Death alone does not absolve man from a false material sense of life, but goodness, holiness, and love do this, and so consummate man's being with the harmony of heaven; the omnipotence, omnipresence, and omniscience of Life, even its all-power, all-presence, all-Science.

Dear reader, right thinking, right feeling, and right acting — honesty, purity, unselfishness — in youth tend to success, intellectuality, and happiness in manhood. To begin rightly enables one to end rightly, and thus it is that one achieves the Science of Life, demonstrates health, holiness, and immortality.


[Boston Herald, April, 1908]

Mrs. Eddy Sends Thanks

Mrs. Mary Baker Eddy has sent the following to the Herald: —

Will the dear Christian Scientists accept my thanks for their magnificent gifts, and allow me to say that I am not fond of an abundance of material presents; but I am cheered and blessed when beholding Christian healing, unity among brethren, and love to God and man; this is my crown of rejoicing, for it demonstrates Christian Science.

The Psalmist sang, “That thy way may be known upon earth, thy saving health among all nations.”


[Minneapolis (Minn.) News]

Universal Fellowship

Christian Science can and does produce universal fellowship. As the sequence of divine Love it explains love, it lives love, it demonstrates love. The human, material, so-called senses do not perceive this fact until they are controlled by divine Love; hence the Scripture, “Be still, and know that I am God.”

Brookline, Mass.,
May 1, 1908.


[New York Herald]

Mrs. Eddy's Own Denial that She is Ill

Permit me to say, the report that I am sick (and I trust the desire thereof) is dead, and should be buried. Whereas the fact that I am well and keenly alive to the truth of being — the Love that is Life — is sure and steadfast. I go out in my carriage daily, and have omitted my drive but twice since I came to Massachusetts. Either my work, the demands upon my time at home, or the weather, is all that prevents my daily drive.

Working and praying for my dear friends' and my dear enemies' health, happiness, and holiness, the true sense of being goes on.
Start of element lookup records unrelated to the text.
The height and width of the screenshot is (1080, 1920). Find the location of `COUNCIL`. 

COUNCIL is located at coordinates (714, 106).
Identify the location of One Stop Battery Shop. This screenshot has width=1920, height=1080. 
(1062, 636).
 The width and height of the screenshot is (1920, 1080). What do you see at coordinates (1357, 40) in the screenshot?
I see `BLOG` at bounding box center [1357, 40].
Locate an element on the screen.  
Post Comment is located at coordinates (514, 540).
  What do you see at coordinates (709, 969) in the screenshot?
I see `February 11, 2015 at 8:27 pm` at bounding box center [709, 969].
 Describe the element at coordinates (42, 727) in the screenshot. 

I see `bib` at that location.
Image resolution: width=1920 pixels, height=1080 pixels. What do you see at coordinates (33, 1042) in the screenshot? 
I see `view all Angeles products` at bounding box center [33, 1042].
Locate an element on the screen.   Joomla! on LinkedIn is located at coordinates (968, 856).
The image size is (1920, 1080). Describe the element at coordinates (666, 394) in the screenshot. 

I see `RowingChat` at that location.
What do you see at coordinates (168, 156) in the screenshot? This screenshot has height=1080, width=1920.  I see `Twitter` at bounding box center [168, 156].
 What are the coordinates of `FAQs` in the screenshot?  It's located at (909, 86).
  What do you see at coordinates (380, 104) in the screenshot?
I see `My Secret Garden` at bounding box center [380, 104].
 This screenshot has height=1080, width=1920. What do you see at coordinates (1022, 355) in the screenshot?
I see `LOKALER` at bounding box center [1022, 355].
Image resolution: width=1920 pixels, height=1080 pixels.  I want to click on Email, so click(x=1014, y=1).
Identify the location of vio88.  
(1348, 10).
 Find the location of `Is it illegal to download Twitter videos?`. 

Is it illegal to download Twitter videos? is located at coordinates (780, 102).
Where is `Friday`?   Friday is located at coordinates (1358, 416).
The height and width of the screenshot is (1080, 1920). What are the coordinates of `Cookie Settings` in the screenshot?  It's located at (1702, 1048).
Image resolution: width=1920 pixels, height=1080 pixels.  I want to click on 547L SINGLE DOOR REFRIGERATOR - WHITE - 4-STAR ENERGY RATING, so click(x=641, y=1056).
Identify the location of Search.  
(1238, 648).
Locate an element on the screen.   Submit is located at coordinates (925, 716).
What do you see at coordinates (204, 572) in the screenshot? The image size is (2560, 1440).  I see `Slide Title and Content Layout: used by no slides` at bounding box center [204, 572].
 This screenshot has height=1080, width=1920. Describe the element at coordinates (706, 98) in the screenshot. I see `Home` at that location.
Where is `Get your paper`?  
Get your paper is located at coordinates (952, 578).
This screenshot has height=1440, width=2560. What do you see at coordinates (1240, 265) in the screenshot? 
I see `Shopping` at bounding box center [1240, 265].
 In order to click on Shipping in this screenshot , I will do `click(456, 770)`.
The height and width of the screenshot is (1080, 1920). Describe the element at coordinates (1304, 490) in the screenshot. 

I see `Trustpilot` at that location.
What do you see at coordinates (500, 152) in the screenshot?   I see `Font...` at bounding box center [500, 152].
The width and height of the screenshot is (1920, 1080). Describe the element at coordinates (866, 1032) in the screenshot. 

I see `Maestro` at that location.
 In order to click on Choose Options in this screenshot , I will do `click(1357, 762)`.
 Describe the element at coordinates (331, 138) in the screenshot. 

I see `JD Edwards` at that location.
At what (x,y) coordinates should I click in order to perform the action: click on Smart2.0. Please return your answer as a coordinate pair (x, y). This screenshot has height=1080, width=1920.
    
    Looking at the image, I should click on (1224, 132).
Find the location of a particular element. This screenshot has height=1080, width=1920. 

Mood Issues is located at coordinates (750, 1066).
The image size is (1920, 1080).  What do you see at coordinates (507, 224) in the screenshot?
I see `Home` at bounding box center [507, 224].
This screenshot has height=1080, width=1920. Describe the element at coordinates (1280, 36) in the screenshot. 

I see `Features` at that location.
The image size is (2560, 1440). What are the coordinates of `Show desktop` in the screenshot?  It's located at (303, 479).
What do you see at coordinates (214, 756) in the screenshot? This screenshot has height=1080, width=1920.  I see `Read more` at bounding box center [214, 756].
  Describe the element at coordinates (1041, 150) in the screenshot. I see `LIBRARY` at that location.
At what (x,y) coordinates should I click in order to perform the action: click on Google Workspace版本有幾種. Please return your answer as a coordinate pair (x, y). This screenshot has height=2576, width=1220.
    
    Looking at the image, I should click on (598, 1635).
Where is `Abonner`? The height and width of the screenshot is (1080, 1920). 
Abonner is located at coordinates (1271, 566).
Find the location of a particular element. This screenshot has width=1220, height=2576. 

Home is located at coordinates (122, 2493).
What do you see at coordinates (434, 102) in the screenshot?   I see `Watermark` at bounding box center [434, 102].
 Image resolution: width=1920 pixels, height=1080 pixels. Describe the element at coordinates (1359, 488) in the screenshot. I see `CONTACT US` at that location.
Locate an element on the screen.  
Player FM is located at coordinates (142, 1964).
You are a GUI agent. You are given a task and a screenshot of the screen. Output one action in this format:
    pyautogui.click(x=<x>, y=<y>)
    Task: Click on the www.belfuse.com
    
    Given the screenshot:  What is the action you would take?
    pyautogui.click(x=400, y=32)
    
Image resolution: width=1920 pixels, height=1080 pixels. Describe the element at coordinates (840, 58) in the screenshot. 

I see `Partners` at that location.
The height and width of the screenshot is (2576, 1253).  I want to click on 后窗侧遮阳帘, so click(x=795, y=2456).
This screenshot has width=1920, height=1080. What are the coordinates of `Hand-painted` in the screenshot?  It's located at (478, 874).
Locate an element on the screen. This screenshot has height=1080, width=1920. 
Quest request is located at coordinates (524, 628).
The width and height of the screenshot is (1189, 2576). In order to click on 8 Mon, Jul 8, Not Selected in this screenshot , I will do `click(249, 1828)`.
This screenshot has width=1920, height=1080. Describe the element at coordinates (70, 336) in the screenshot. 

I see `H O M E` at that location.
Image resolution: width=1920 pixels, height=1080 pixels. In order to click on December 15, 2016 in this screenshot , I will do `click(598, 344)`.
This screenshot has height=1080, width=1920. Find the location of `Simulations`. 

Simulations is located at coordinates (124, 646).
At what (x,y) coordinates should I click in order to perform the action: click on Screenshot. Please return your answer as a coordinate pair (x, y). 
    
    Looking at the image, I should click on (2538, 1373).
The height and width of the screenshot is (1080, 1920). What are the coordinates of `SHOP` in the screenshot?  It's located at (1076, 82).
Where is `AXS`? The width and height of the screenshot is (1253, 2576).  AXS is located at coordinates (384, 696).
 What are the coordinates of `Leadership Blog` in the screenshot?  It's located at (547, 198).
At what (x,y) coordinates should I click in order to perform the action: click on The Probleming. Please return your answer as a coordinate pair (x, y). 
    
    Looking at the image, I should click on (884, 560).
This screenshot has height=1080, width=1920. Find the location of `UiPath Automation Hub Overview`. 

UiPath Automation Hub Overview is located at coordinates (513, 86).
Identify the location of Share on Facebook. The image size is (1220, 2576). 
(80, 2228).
Doing unto others as we would that they do by us, is immortality's self. Intrepid, self-oblivious love fulfils the law and is self-sustaining and eternal. With white-winged charity brooding over all, spiritually understood and demonstrated, let us unite in one Te Deum of praise.

Box G, Brookline, Mass.,
May 15, 1908.


[Christian Science Sentinel, May 16, 1908]

To Whom It May Concern

Since Mrs. Eddy is watched, as one watches a criminal or a sick person, she begs to say, in her own behalf, that she is neither; therefore to be criticized or judged by either a daily drive or a dignified stay at home, is superfluous. When accumulating work requires it, or because of a preference to remain within doors she omits her drive, do not strain at gnats or swallow camels over it, but try to be composed and resigned to the shocking fact that she is minding her own business, and recommends this surprising privilege to all her dear friends and enemies.

Mary Baker Eddy.


[Boston Post, November, 1908]

Politics

Mrs. Mary Baker Eddy has always believed that those who are entitled to vote should do so, and she has also believed that in such matters no one should seek to dictate the actions of others.

In reply to a number of requests for an expression of her political views, she has given out this statement: —

I am asked, “What are your politics?” I have none, in reality, other than to help support a righteous government; to love God supremely, and my neighbor as myself.